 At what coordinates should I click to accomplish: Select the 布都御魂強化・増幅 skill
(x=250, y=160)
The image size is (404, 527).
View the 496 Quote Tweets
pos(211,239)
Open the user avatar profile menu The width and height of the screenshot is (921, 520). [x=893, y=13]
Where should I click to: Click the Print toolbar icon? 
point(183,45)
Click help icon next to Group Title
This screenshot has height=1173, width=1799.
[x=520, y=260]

--

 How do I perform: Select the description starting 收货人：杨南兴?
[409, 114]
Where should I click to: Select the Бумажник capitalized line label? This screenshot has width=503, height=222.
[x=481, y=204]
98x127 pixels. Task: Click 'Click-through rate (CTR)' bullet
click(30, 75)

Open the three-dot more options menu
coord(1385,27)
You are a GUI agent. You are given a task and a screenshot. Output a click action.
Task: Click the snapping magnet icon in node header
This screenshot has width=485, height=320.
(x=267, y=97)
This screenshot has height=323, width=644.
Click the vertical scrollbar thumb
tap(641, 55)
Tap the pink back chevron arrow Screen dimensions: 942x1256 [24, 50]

▶ [PROBLEM REQUIREMENTS] Your answer must be the lines above from the one containing "At what coordinates" to the one containing "Click help icon next to Group Title", both included, restated word for word.

▶ [OUTPUT OF THE TASK]
 At what coordinates should I click to accomplish: Select the 布都御魂強化・増幅 skill
(x=250, y=160)
The image size is (404, 527).
View the 496 Quote Tweets
pos(211,239)
Open the user avatar profile menu The width and height of the screenshot is (921, 520). [x=893, y=13]
Where should I click to: Click the Print toolbar icon? 
point(183,45)
Click help icon next to Group Title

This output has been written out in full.